Blog · ETF fundamentals

How to Analyze an ETF: 7 Metrics That Actually Matter

Cognitor · EN

Most investors buy the story, not the structure — and that gap is where surprises live. Before you add any ETF to a watchlist, you need a repeatable checklist: expense ratio, liquidity, index-tracking quality, true portfolio concentration, income treatment, currency exposure, and — for synthetic structures — counterparty and collateral quality.

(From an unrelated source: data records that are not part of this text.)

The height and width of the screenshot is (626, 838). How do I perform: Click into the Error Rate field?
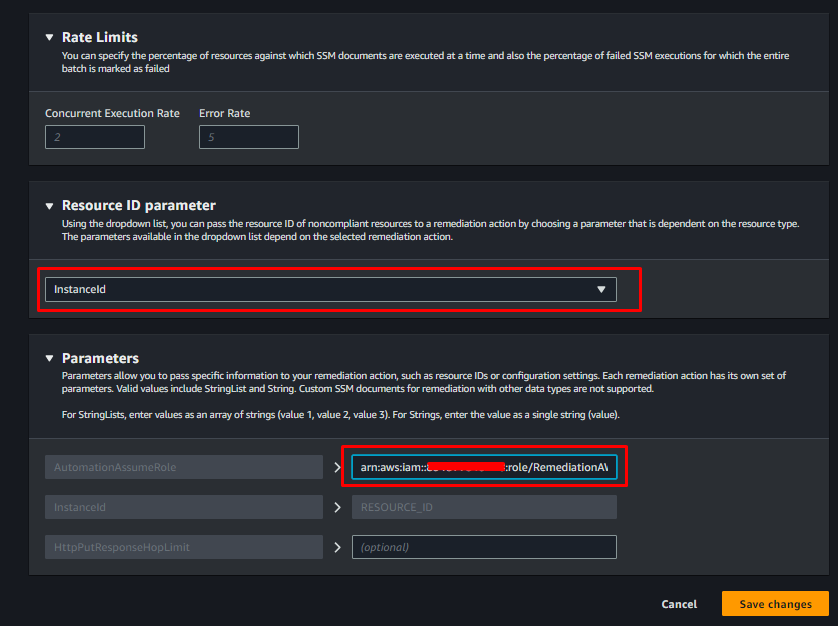(248, 137)
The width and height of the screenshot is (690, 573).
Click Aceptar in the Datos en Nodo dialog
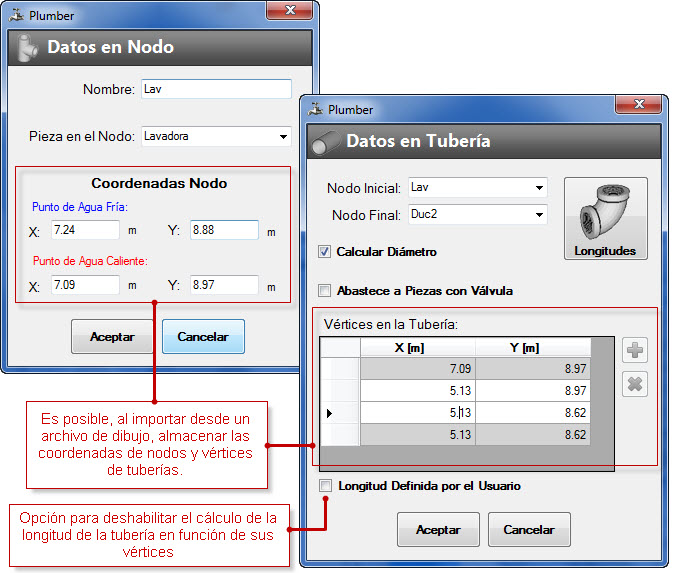tap(112, 337)
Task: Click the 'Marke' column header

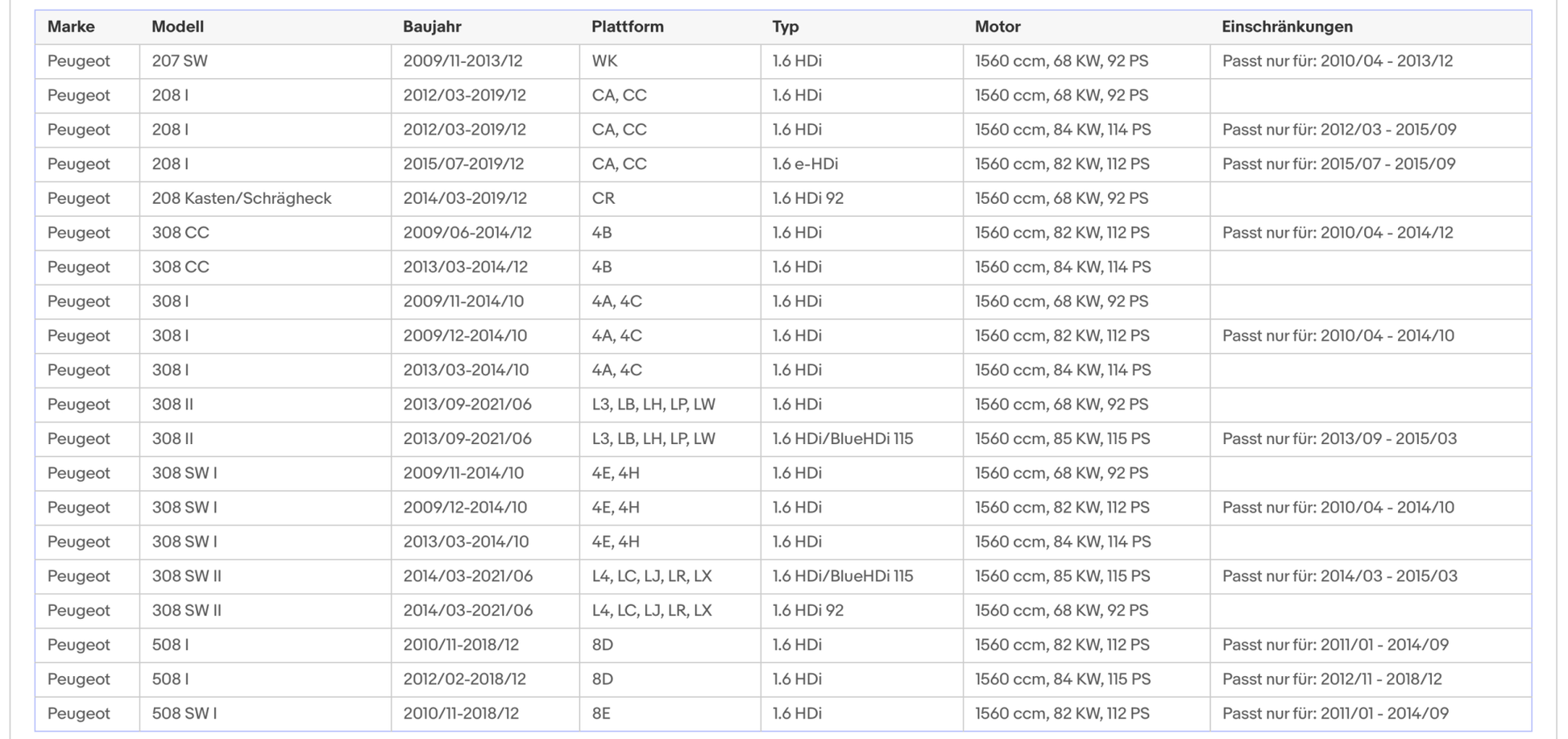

Running all seven takes less than an hour and eliminates a category of mistakes that headlines never warn you about.

1) Expense ratio (TER): the visible but incomplete scorecard

TER is the annual headline fee expressed as a percentage of assets — deducted daily from net asset value, not billed separately. For two funds tracking the same index with similar structure, the lower TER almost always wins on cost alone. SPY (0.0945%) versus a comparable S&P 500 product at 0.20% looks marginal on day one, but on a $100,000 position held for 20 years that gap compounds to roughly $2,300 in additional drag, before any tracking difference.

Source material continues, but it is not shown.